▶ **ABOUT THIS EXERCISE**:
Where the word "above" shows up in the entries below, please copy the whole line.

☆ ☆ ☆ ☆ ☆ ☆ ☆

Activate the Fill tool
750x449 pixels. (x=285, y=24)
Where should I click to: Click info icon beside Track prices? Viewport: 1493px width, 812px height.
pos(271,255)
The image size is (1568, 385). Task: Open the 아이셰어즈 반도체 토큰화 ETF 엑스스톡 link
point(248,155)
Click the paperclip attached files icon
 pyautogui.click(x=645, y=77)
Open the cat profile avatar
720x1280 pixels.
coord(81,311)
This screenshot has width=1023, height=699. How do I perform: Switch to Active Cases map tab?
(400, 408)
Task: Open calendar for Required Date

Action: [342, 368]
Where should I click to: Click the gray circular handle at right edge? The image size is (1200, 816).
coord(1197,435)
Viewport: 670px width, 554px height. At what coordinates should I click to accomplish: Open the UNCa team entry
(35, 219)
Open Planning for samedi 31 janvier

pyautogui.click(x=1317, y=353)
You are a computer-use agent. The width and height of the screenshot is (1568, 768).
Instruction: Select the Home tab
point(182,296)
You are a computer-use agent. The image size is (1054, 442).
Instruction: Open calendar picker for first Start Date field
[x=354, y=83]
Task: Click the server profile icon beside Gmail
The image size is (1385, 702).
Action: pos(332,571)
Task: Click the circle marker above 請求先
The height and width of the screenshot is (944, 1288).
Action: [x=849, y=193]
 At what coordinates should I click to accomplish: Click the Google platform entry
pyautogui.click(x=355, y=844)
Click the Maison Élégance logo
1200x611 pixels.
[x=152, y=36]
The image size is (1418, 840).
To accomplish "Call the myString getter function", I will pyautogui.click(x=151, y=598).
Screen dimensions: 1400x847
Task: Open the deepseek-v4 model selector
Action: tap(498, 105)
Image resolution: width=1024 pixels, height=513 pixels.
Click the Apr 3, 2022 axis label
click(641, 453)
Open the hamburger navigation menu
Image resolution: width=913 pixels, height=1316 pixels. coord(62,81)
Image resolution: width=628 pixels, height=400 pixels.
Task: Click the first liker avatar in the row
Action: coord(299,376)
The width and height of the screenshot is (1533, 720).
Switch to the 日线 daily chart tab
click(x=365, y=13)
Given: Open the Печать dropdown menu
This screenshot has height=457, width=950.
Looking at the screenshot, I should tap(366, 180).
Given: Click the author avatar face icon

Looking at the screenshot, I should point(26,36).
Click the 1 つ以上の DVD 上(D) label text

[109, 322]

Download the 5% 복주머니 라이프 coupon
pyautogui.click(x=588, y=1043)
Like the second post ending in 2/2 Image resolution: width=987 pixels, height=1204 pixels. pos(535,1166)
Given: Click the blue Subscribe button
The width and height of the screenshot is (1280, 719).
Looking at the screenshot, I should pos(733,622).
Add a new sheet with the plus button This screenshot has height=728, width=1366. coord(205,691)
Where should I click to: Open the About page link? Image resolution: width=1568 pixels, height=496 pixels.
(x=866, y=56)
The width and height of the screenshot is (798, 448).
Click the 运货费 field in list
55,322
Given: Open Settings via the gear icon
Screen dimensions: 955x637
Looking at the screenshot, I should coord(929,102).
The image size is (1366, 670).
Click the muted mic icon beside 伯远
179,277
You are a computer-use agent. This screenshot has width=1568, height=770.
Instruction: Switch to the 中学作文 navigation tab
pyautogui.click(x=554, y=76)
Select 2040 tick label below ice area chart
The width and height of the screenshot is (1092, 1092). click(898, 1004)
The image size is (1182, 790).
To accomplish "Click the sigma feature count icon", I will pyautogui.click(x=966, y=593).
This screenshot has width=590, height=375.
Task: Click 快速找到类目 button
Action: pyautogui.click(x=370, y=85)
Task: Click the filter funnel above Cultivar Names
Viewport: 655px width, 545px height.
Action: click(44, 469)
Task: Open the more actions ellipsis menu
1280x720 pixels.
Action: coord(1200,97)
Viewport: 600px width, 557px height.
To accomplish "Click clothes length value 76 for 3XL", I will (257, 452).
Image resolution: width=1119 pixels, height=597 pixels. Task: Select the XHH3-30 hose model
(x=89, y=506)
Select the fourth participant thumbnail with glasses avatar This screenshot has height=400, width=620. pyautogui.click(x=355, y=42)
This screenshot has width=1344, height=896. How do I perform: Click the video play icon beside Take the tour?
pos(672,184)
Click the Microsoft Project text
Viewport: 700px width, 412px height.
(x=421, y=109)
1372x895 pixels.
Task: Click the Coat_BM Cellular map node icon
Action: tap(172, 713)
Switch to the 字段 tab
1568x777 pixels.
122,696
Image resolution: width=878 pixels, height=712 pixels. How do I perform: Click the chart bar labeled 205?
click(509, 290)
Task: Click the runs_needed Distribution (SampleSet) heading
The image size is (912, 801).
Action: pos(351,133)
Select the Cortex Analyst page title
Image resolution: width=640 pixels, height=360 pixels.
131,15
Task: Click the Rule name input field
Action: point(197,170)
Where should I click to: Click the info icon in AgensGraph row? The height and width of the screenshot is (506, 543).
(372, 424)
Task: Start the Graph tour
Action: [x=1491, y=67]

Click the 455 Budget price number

☆ ☆ ☆ ☆ ☆ ☆ ☆

▶ **WRITTEN RESPONSE**:
Task: Click the circle marker above 請求先
Task: Click the filter funnel above Cultivar Names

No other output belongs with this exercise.